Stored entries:
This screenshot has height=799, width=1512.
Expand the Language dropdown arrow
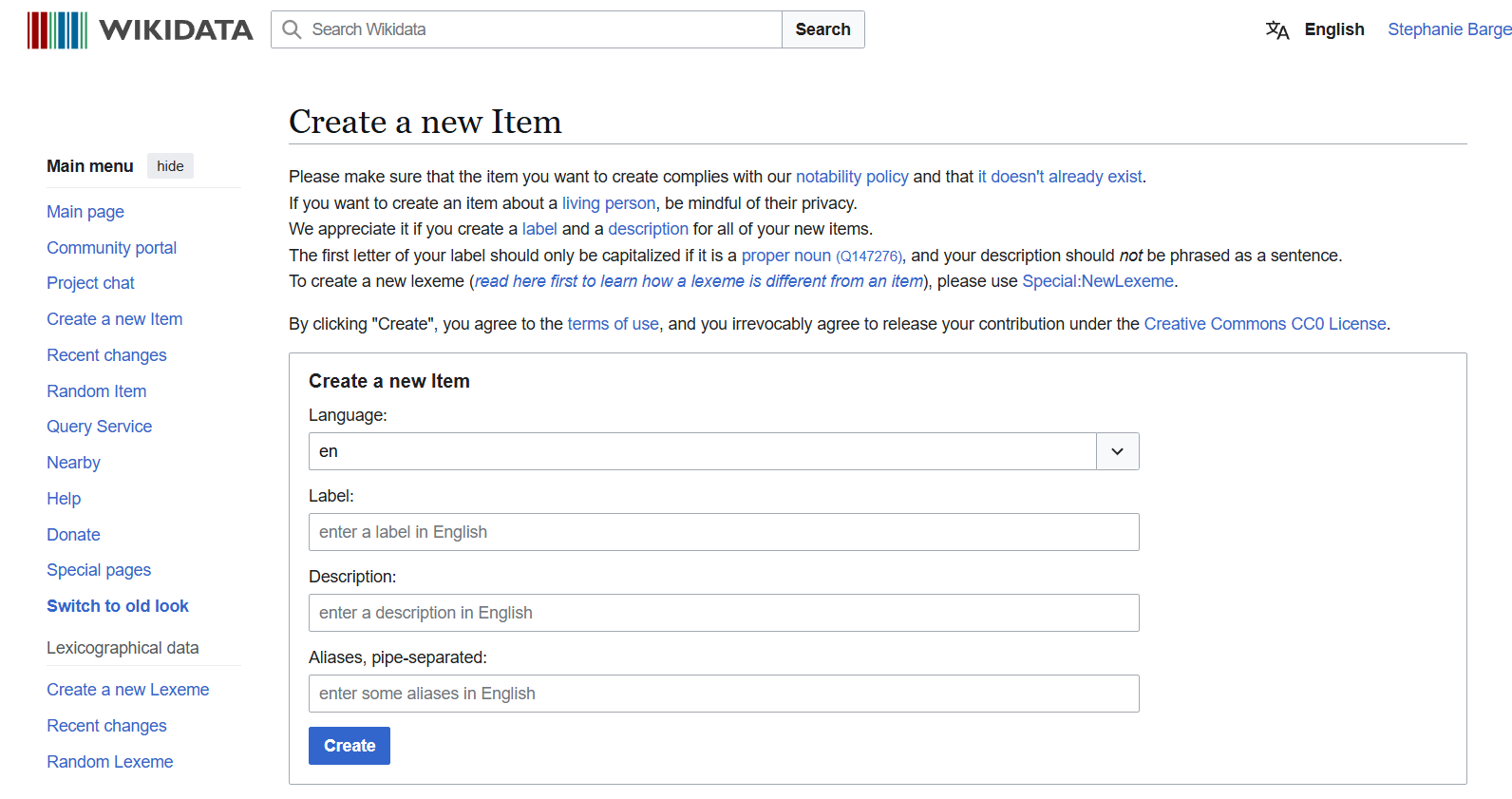click(1118, 451)
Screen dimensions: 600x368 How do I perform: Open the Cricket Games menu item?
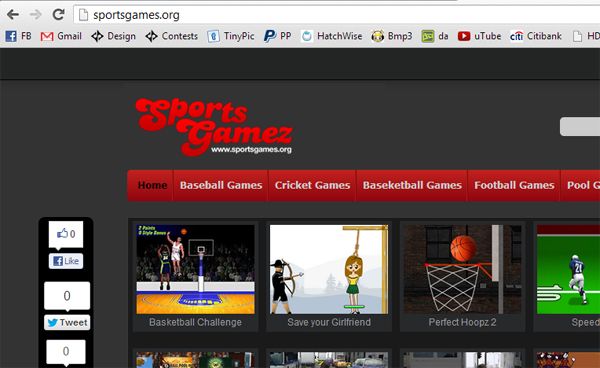click(x=312, y=186)
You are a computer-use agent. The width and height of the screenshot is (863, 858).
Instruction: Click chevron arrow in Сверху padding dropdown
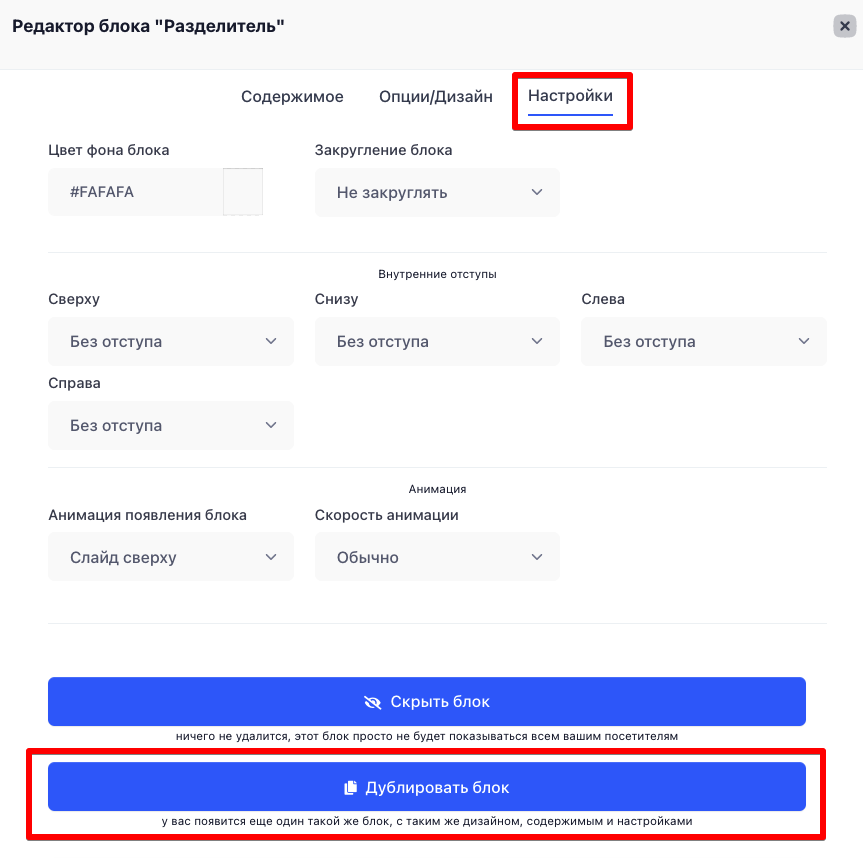click(271, 341)
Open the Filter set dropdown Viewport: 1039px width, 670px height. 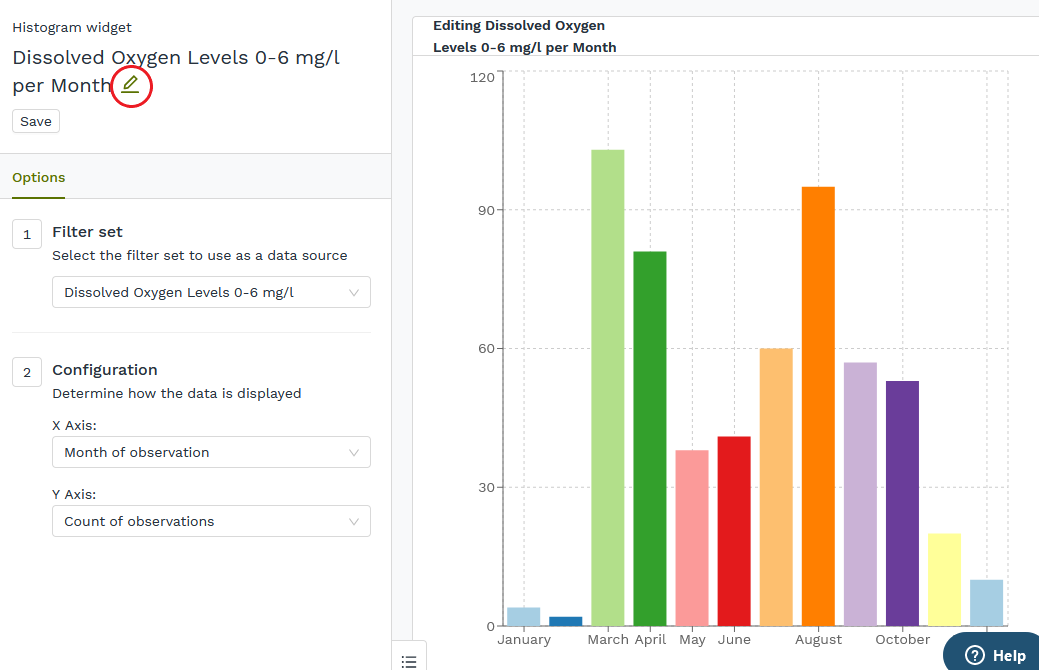(x=211, y=293)
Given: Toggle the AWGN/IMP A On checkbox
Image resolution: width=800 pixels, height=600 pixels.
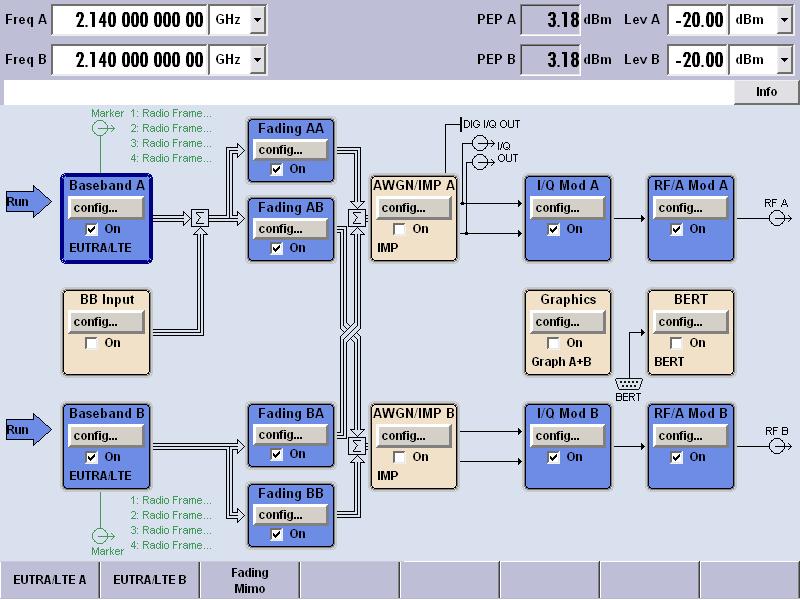Looking at the screenshot, I should pyautogui.click(x=399, y=229).
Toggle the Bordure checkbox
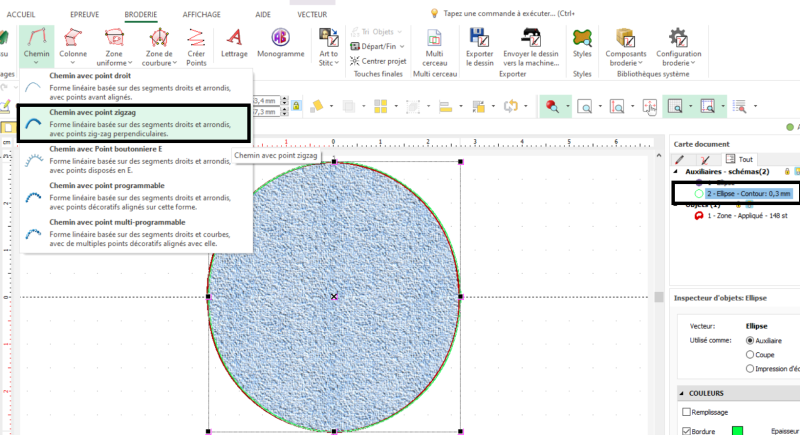This screenshot has height=435, width=800. pyautogui.click(x=686, y=431)
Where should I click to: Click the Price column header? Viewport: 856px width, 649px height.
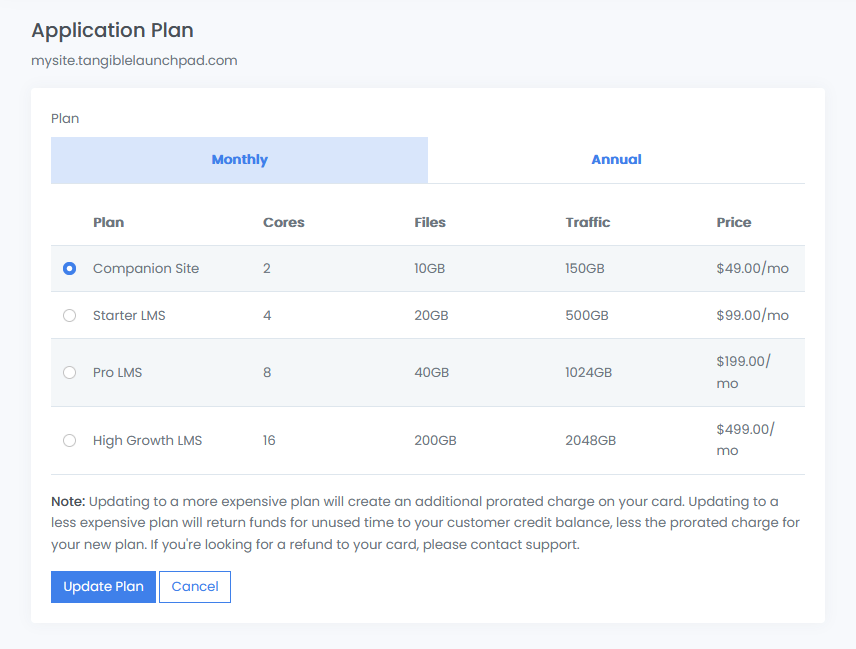733,223
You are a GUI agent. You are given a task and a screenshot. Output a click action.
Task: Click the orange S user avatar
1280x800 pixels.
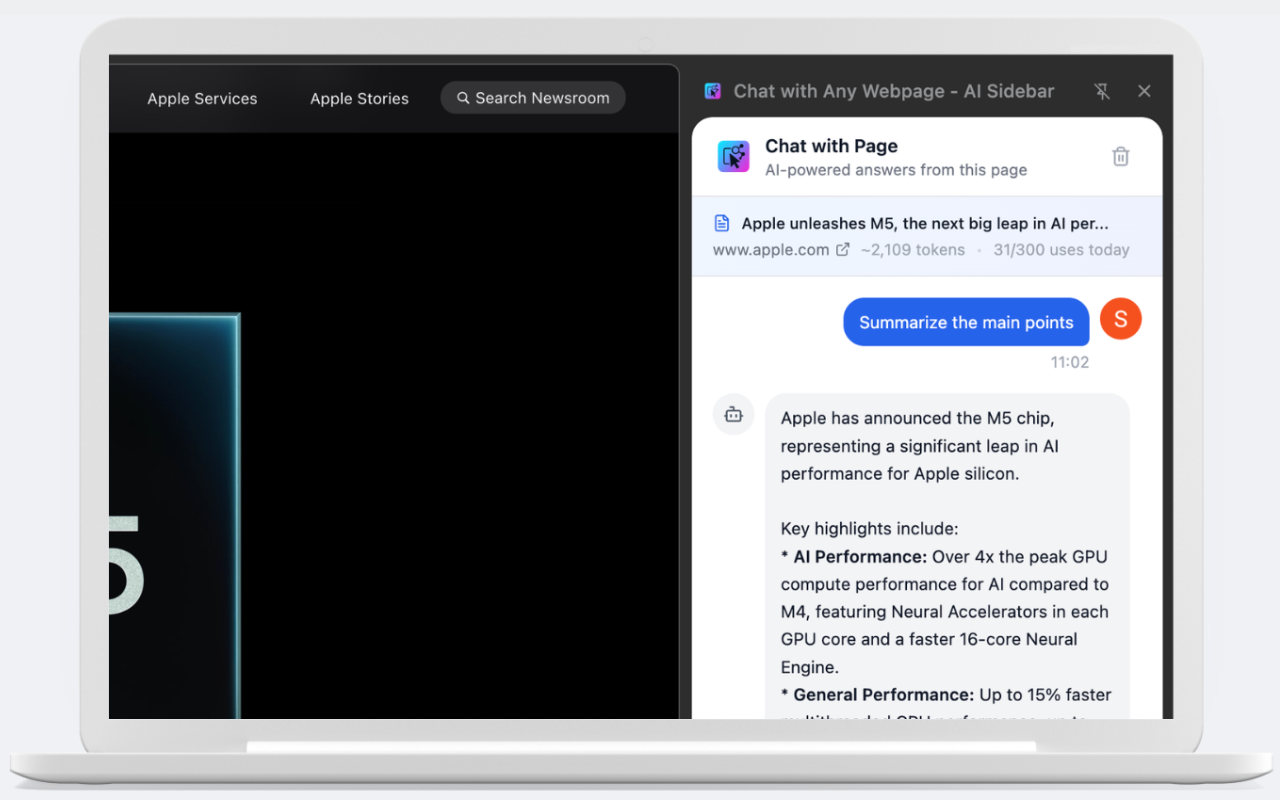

What is expected: Throughout the records above, find the lines in which the word "agent" appears and return them.

Written solution:
You are a computer-use agent. The width and height of the screenshot is (863, 858).
You are a GUI agent. You are given a task and a screenshot. Output a click action.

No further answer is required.